This latest defeat will undoubtedly send the Americans searching for answers. There are a number of reasons why the U.S. flopped at Bethpage. They set up the course incorrectly, which Bradley took ownership of on Sunday after the defeat. Where Europe set up courses in Paris and Rome to accentuate the strengths of its roster and put the U.S. at a disadvantage, the Americans neutered a famously difficult Bethpage Black track.

The Americans also failed the data test at Bethpage. While Europe sent out the mathematically optimal foursomes pairings and papered over their weak links in four-ball with their stars, the Americans trotted out the least optimal foursomes pairing of Collin Morikawa and Harris English twice; Rory McIlroy and Tommy Fleetwood steamrolled them both days. On Friday, the U.S. had Russell Henley tee off on the odd holes and Scottie Scheffler on the evens, despite the data pointing to the opposite being optimal. It took Scheffler and Henley’s caddies suggesting the change for it to become the plan for Saturday.

The communication and attention to detail from everyone involved with Team Europe also clearly play a massive role in getting the most out of everyone on the team. Captain Luke Donald, his vice captains, the DP World Tour and the support staff leave no stone unturned — including the quality of the players’ hotel bedding — in preparing Europe for the Ryder Cup, which allows the best players in the world to play freely with total buy-in and belief in the process.

All of this is part of Europe’s Ryder Cup success. And yet, one quote from Sunday’s Bethpage celebration might tell a more succinct story.

After going 2-1-0 at Bethpage while finishing third in strokes gained: total and second in putting for the week, Justin Rose was asked how he explains his dominant performance on the greens in Rome in 2023 and this week in New York. Rose, who is 45, offered something that underscores the connection the European team has built between each other and across the generations.

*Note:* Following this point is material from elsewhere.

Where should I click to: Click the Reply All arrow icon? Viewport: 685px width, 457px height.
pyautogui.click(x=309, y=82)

“I wish I knew. I wish I could be a bit more selfish and know that 25 weeks of the year,” Rose said. “But do you know what I mean? I feel like the power of this, the power of the group, who knows what it is, that ability to lock in, the ability to just want it that little bit more.

“The answer to your question is I don’t know, other than the badge and the boys, honestly. That’s all that matters, honestly, the badge and the boys.”

The badge and the boys.

After the win, McIlroy noted that the entire European operation started focusing on how they would win at Bethpage the day after their victory in Rome. That’s around 700 days spent concocting a plan for three days — a plan for the course, a plan for the prep, a plan for motivation and inspiration and a plan for recovery. Europe had a plan for everything.

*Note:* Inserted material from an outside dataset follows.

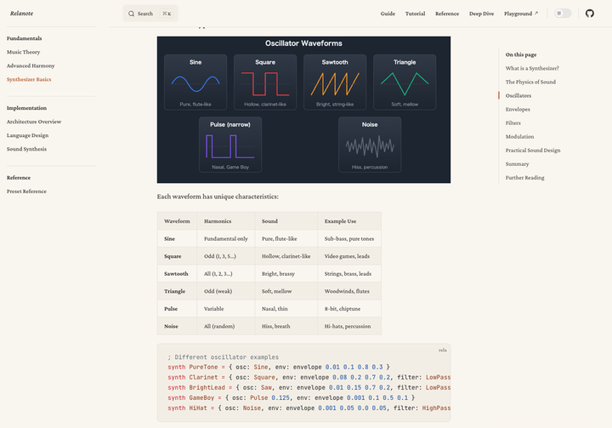Open Music Theory in the sidebar
The image size is (612, 428).
coord(24,52)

Part of the plan focused on the European teams that have won on the road before. Each practice day’s scripting was a call back to one of those victories, culminating with the purple the Europeans wore in 2012 in their victory at Medinah. The European social team released a video touting the 37 players who have won an away Ryder Cup. Even Sunday’s uniforms had historical significance as the four stripes symbolized the four teams that had won on American soil.

A deep desire to become the fifth team to do so flowed through every member of Team Europe.

harris english with u.s. team at ryder cup on sunday

He was robbed of a Ryder Cup moment he may never have again

By:

Alan Bastable

The Europeans brought back 11 of the 12 players from that team in Rome, all of whom spent two years pushing to make the team and make history at Bethpage. For the Europeans, beating the Americans seems to hold an importance that isn’t equally matched on the other side because of the blue-and-gold’s focus on its past and the desire of its current players to write the next chapter.

On Sunday, as the Champagne was preparing to flow, Donald once again hit on the importance of history and becoming a part of something bigger than yourself.

“That’s a big part of my captaincy is to create an environment where these guys are having the best weeks of their lives, honestly,” Donald said. “We’ll always remember this. We’ll always go down in history. We talk about all the people that came before us that paved the way for us. Now, future generations will talk about this team tonight and what they did and how they were able to overcome one of the toughest environments in all of sport.”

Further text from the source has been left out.